A complete transthoracic echocardiography (TTE) was undertaken in all participants by using an ultrasonographic system with a 3~8 MHz transducer (GE Vivid 7; Vingmed; Philips EPIQ 7C and Philips IE33), in accordance with the recommendations of the American Society of Echocardiography. All examinations were conducted and analyzed by an experienced operator who was unaware of the patients’ clinical status. The following parameters were recorded on TTE: the ascending aorta diameter (AAOD), left ventricular end-diastolic diameter (LVEDD), interventricular septum thickness (IVST), right ventricular end-diastolic diameter (RVEDD), right left atrium diameter (LAD), atrium diameter (RAD), pulmonary artery diameter (PAD); left ventricular ejection fraction (LVEF). In addition, the peak velocities of the early (E-wave) (MVE) and late (A-wave) (MVA) phase of the mitral inflow pattern were measured from an apical four-chamber view. Moreover, we ascertained whether the patients had pulmonary hypertension (PH), left ventricular (LV) diastolic dysfunction and valvular regurgitation according to the recommendations[24-26]. The pulmonary arterial systolic pressure was estimated from the sum of the tricuspid regurgitation maximal velocity and estimated right atrial pressure by using the simplified Bernoulli equation. PH was defined as a mean pulmonary artery that was greater than or equal to 25 mm Hg. LV diastolic dysfunction was defined by the mitral E/A ratio or septal basal regions e/a ratio less than 1. Color flow doppler was used for the detection of valvular regurgitation.

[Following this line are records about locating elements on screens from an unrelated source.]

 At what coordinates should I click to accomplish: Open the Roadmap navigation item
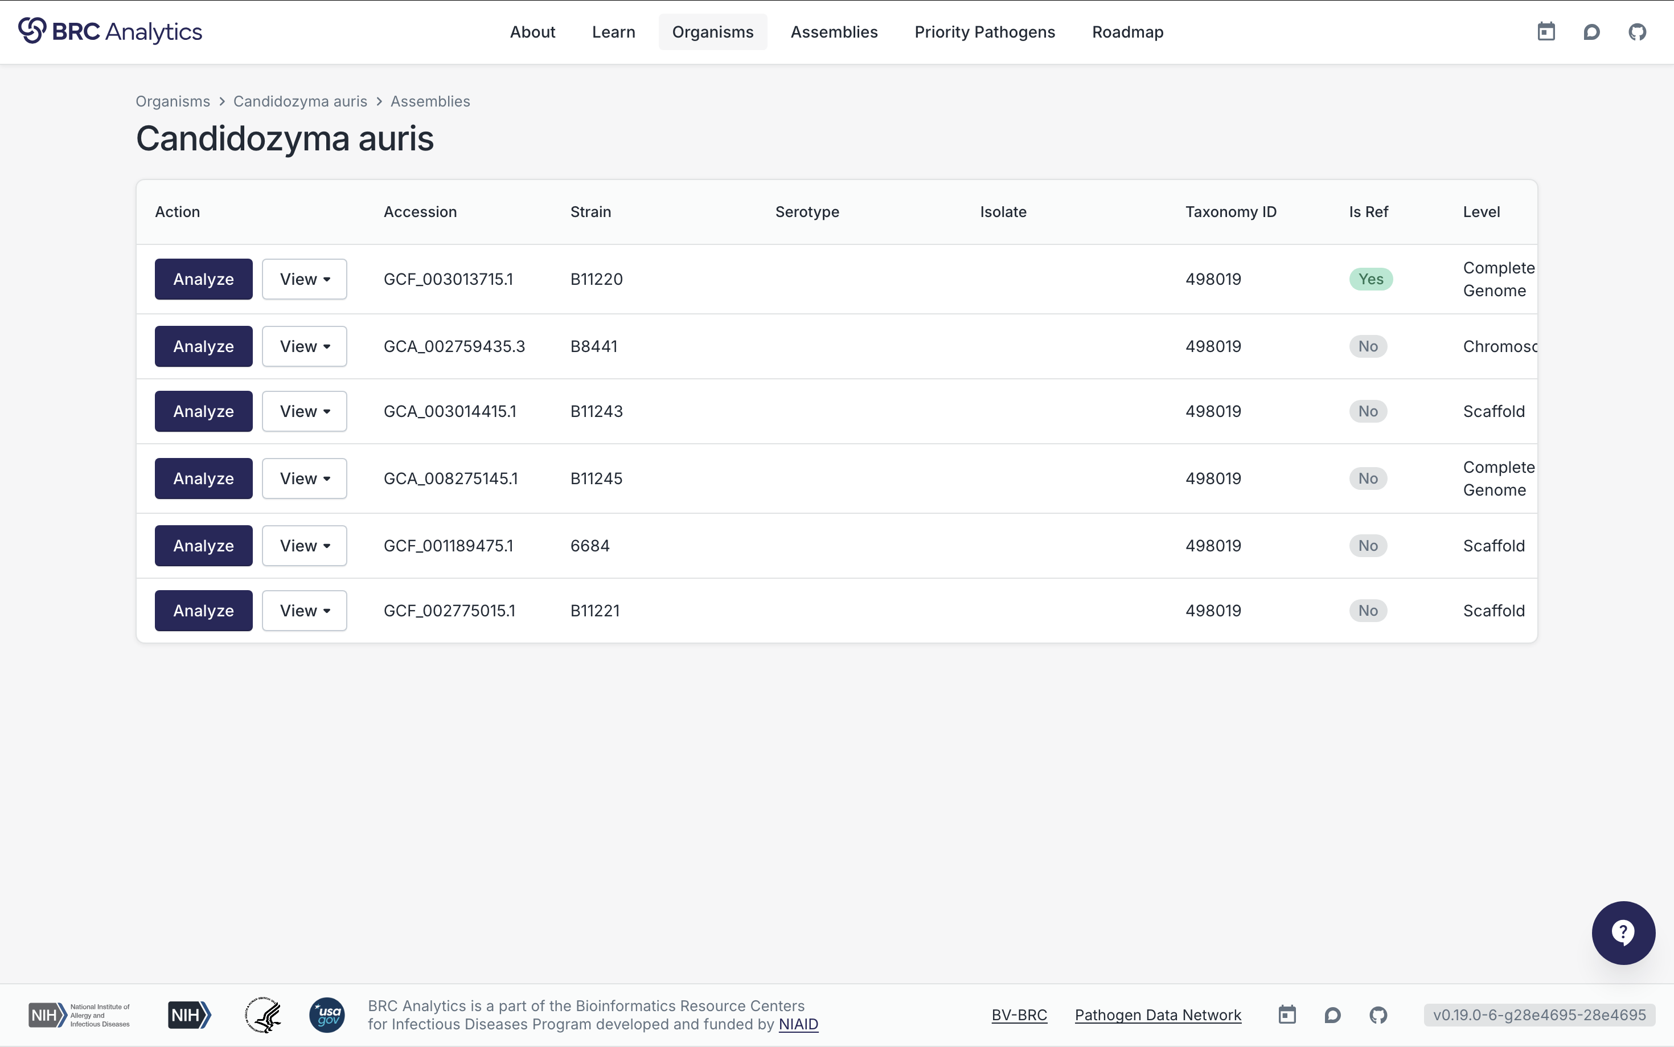[1127, 32]
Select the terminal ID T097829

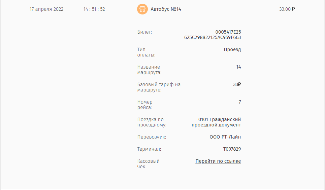232,149
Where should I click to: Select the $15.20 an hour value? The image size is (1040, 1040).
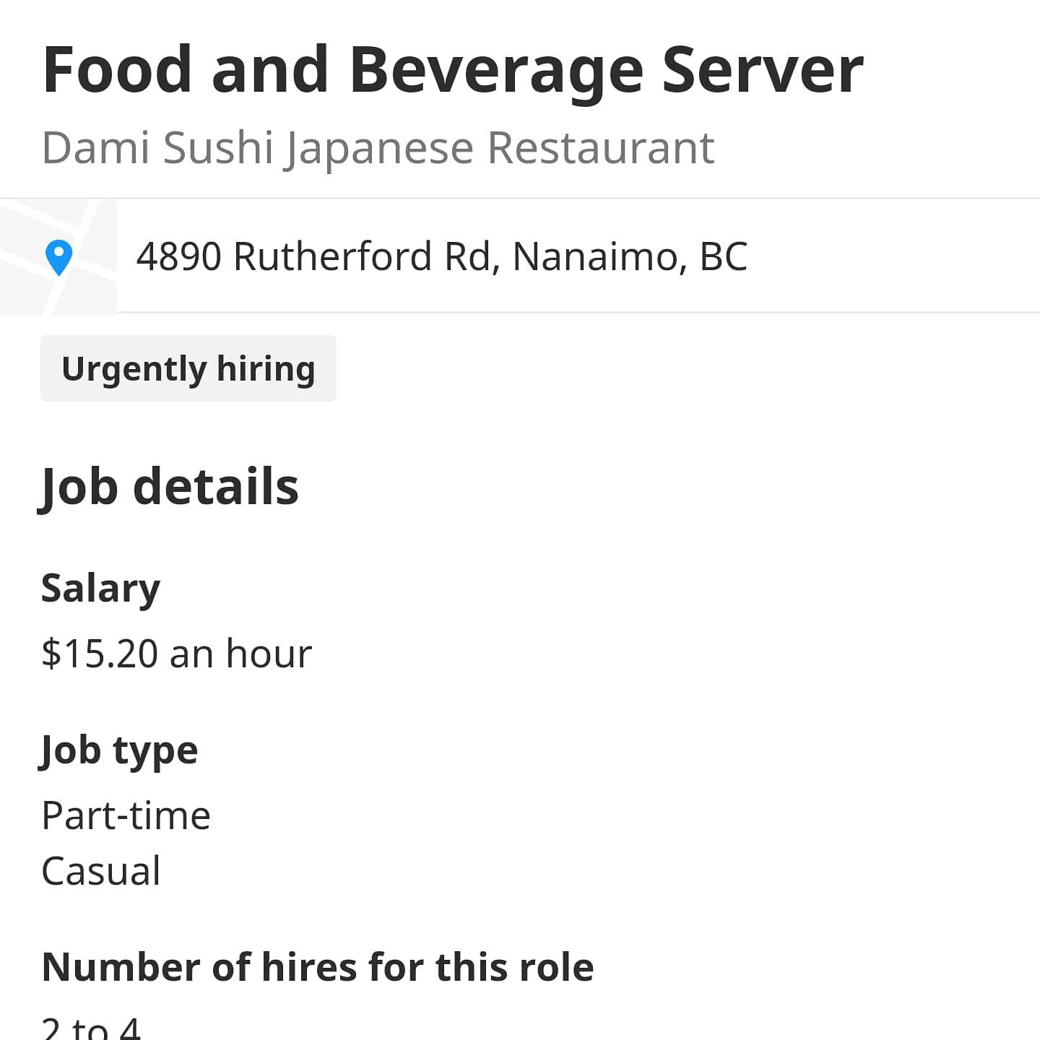177,653
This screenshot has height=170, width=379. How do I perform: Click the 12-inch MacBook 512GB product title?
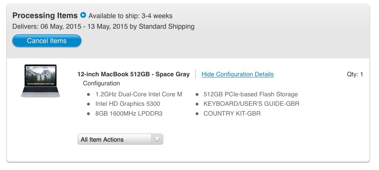(x=133, y=74)
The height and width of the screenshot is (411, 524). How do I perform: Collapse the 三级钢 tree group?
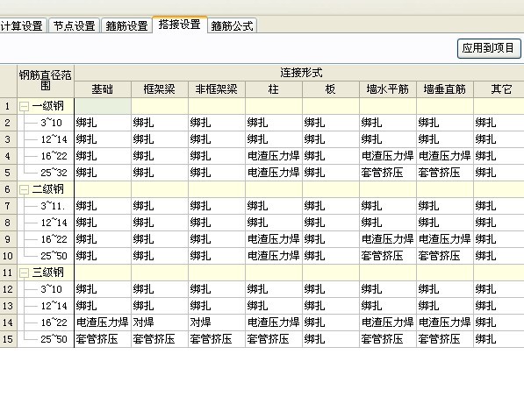(24, 273)
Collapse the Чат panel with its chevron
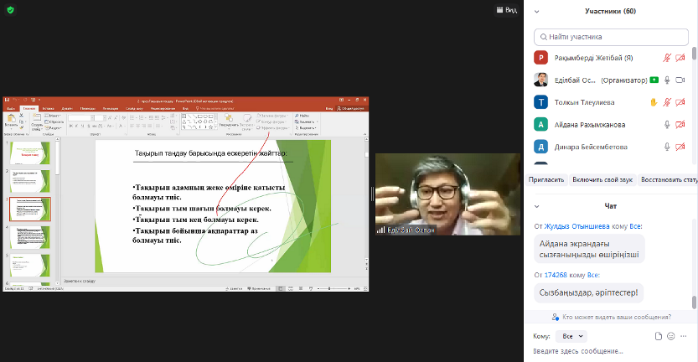The width and height of the screenshot is (698, 362). (x=536, y=205)
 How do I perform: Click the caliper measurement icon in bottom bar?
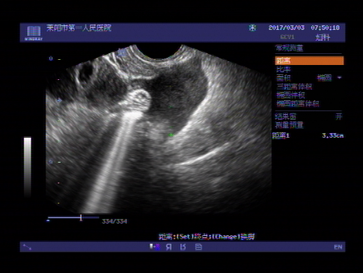click(x=27, y=247)
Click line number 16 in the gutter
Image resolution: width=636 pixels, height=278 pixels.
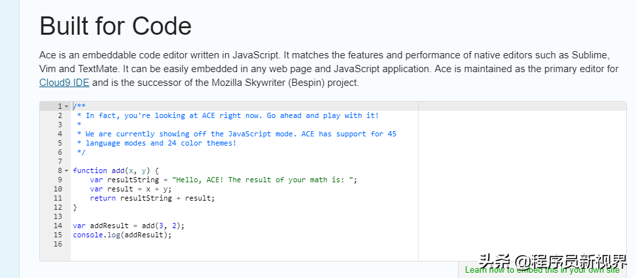(58, 244)
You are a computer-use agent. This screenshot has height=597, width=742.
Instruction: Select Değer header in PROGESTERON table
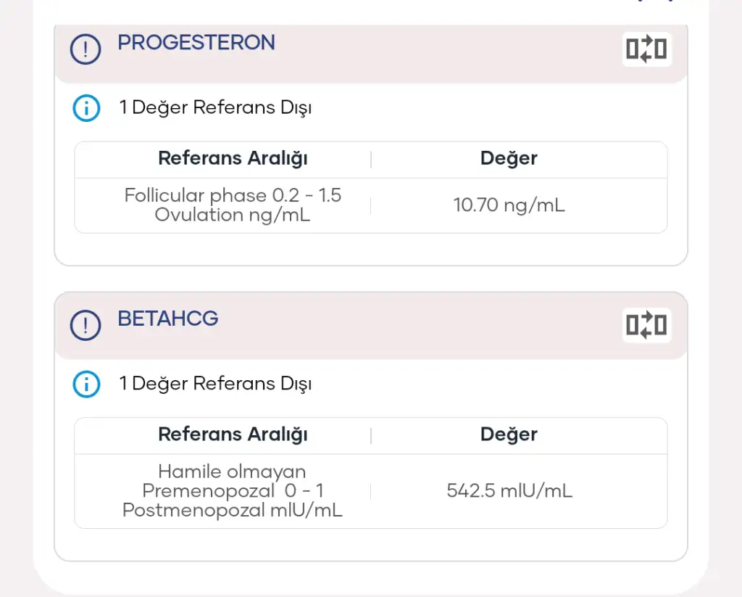[509, 159]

All statistical analyses were conducted with SPSS 22.0 (SPSS, Chicago, Illinois, USA). The Kolmogorov-Smirnov test was conducted to confirm whether the continuous variables conformed to normal distribution. The patients’ data were expressed as mean ± standard deviation (SD) for normally distributed data and median (interquartile range [IQR] 25th–75th percentile) for data with skewed distribution data. All categorical variables were presented as numbers (proportions). The intergroup differences were analyzed by the Student’s t-test, the Mann-Whitney test, or the Chi-square test, as appropriate. Spearman’s correlation analysis was undertaken to explore the associations between the CTGF level and thyroid-related and echocardiography parameters. A binary logistic regression analysis was conducted to identify odds ratios (OR) and 95% confidence intervals (CI) of HHD by quintiles of the plasma CTGF levels. Additionally, potential confounders were controlled. All tests were two-sided, and P-values < 0.05 were considered statistically significant.